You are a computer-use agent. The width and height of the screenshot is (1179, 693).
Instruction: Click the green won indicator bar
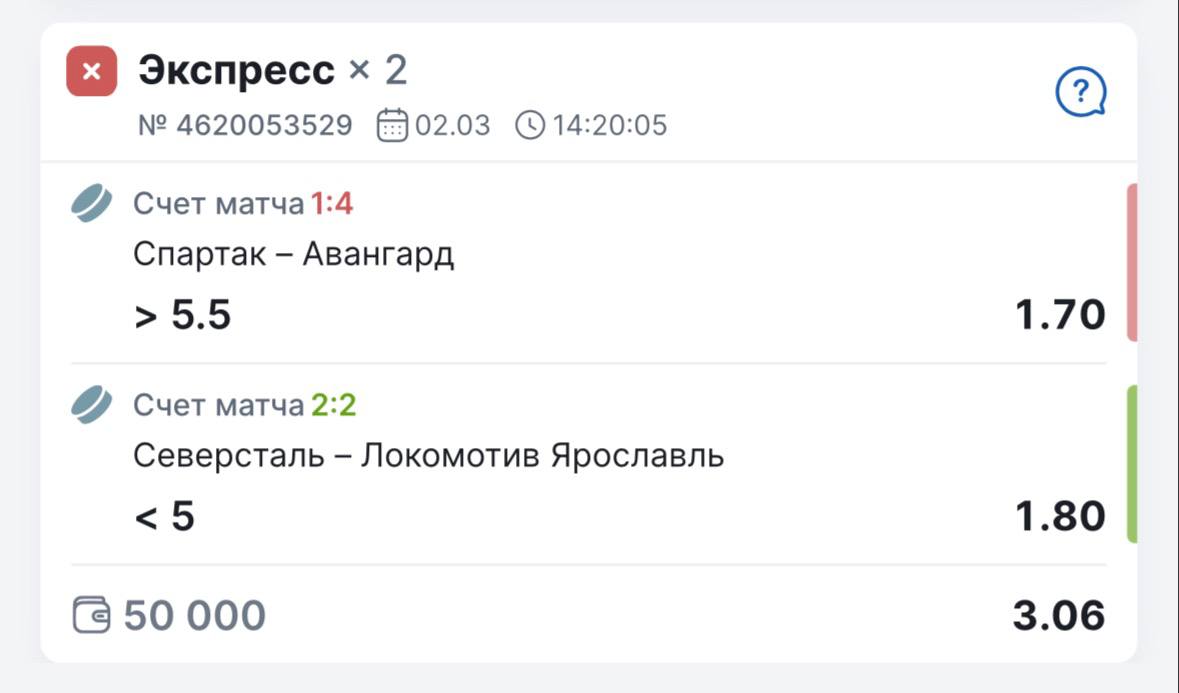[1132, 464]
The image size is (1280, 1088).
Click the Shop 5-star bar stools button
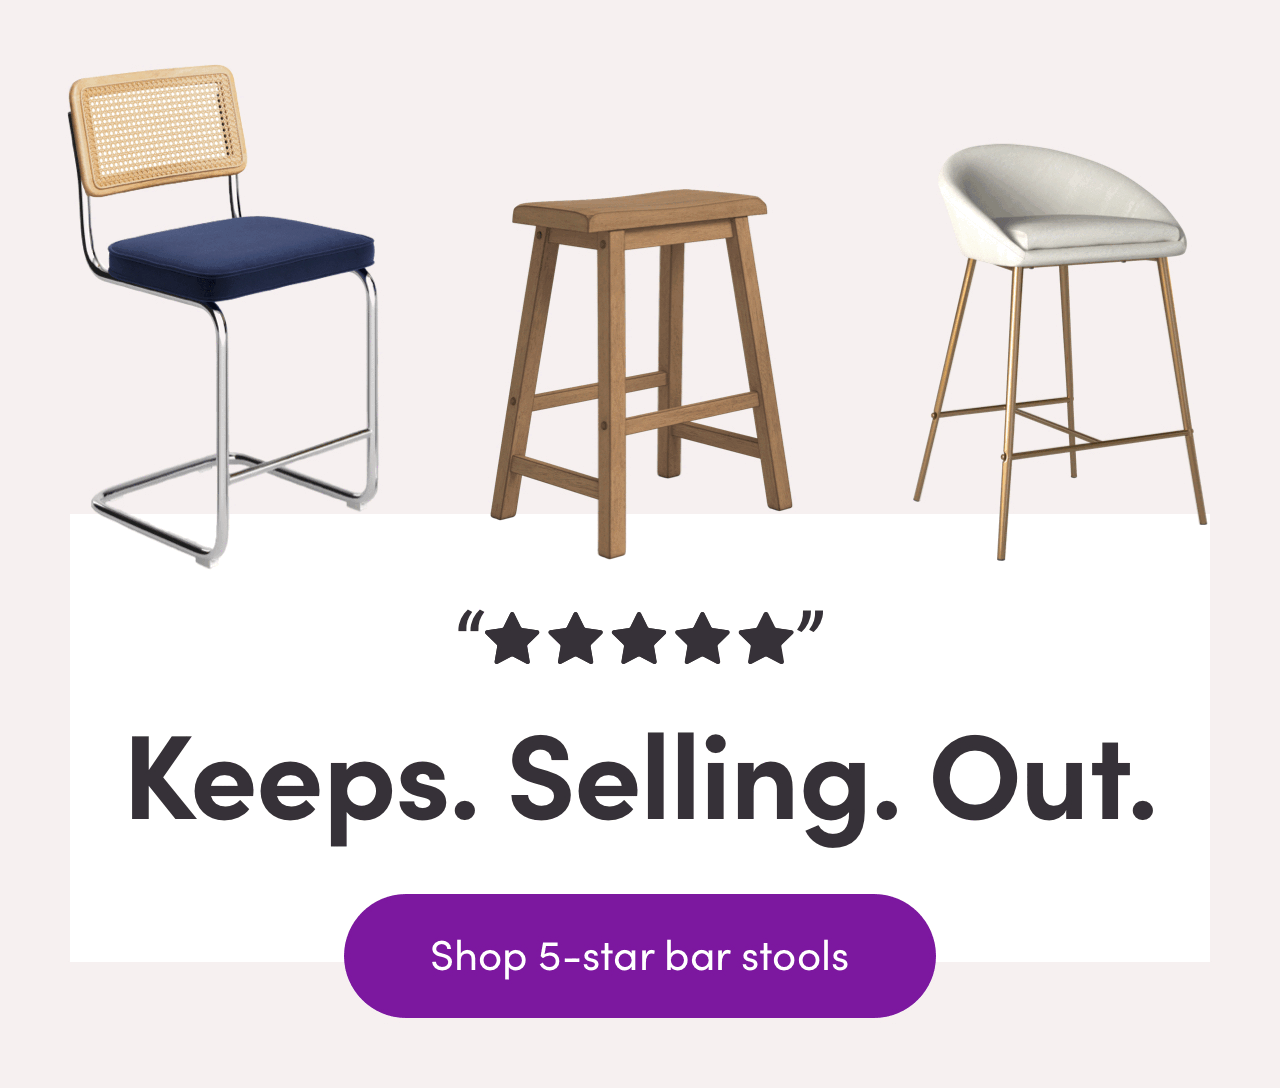(x=639, y=956)
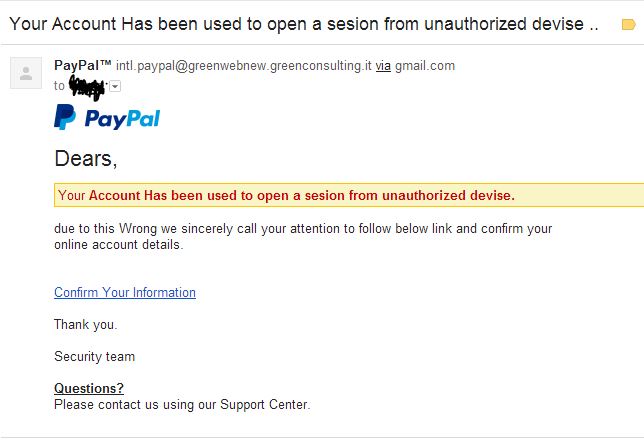Click the yellow importance marker beside the subject

[x=628, y=25]
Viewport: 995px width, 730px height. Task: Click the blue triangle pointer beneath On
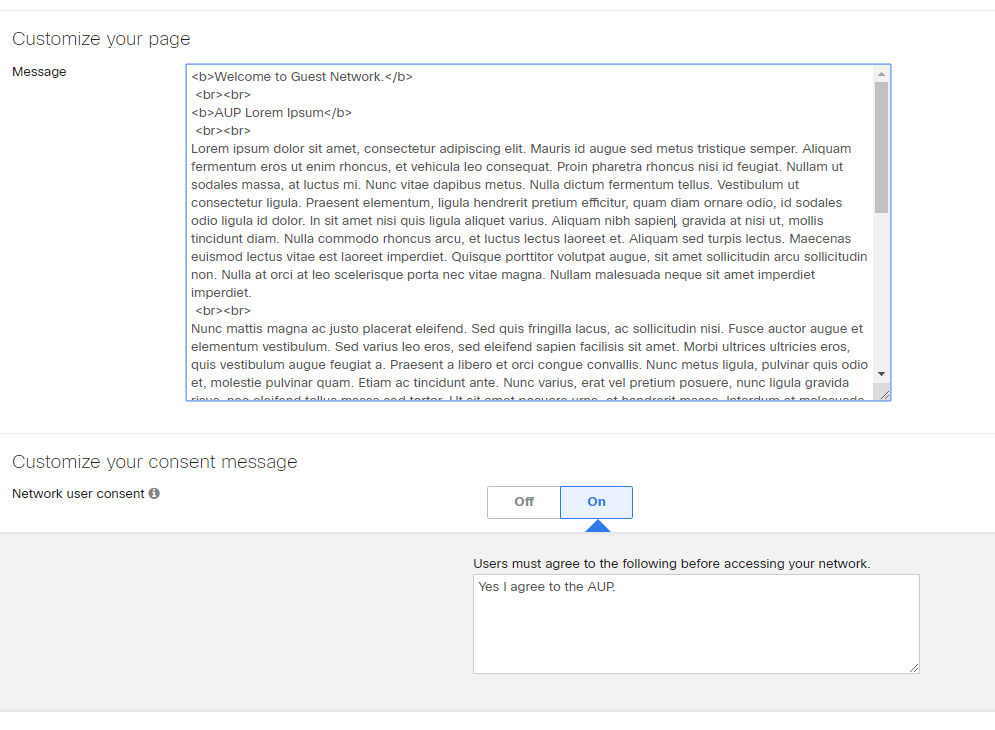(596, 526)
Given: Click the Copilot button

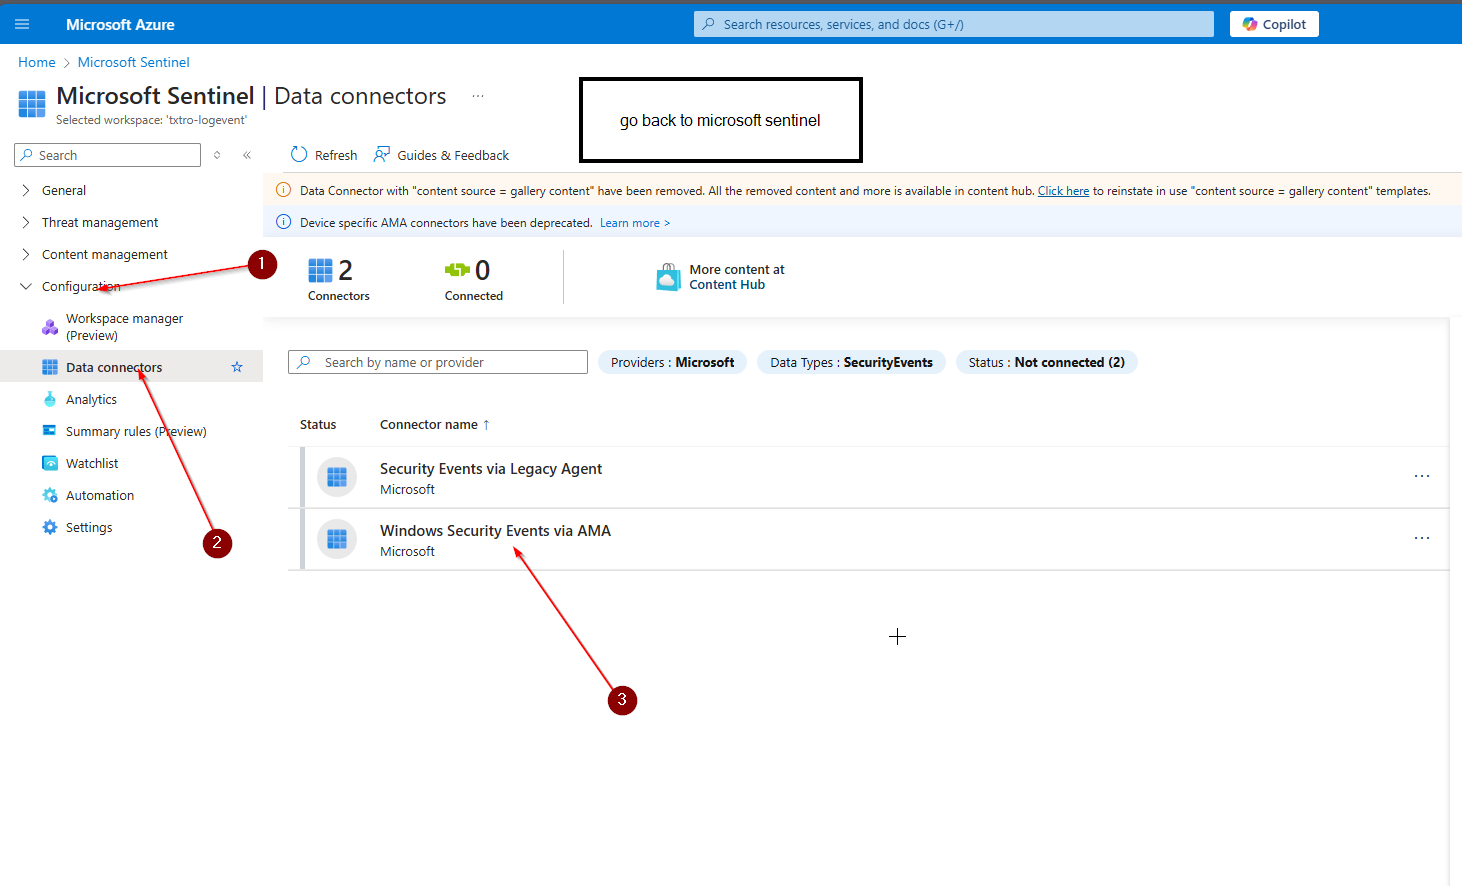Looking at the screenshot, I should tap(1273, 24).
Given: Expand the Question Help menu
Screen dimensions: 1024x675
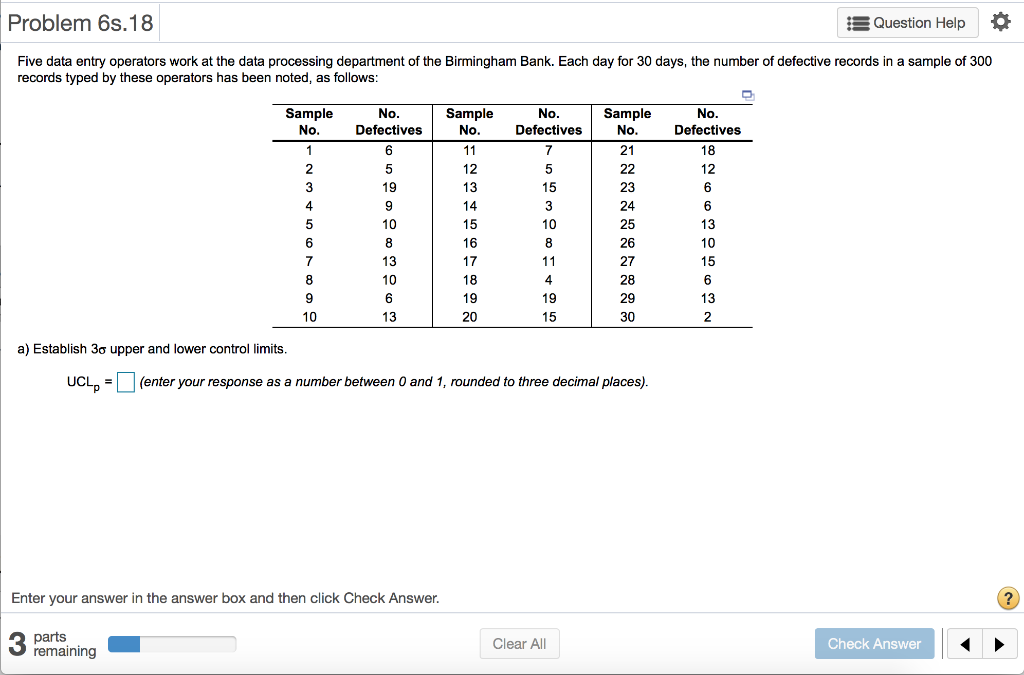Looking at the screenshot, I should [908, 23].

• • • • •

What is required:
Please copy the items verbatim, beginning at the line that contains "Viewport: 995px width, 730px" and continuing through the last of the items, omitting the pictures.

Correct result:
Viewport: 995px width, 730px height. Task: Click the blue triangle pointer beneath On
(596, 526)
Given: Click the Copilot button

Looking at the screenshot, I should tap(1273, 24).
Given: Expand the Question Help menu
Screen dimensions: 1024x675
Looking at the screenshot, I should [908, 23].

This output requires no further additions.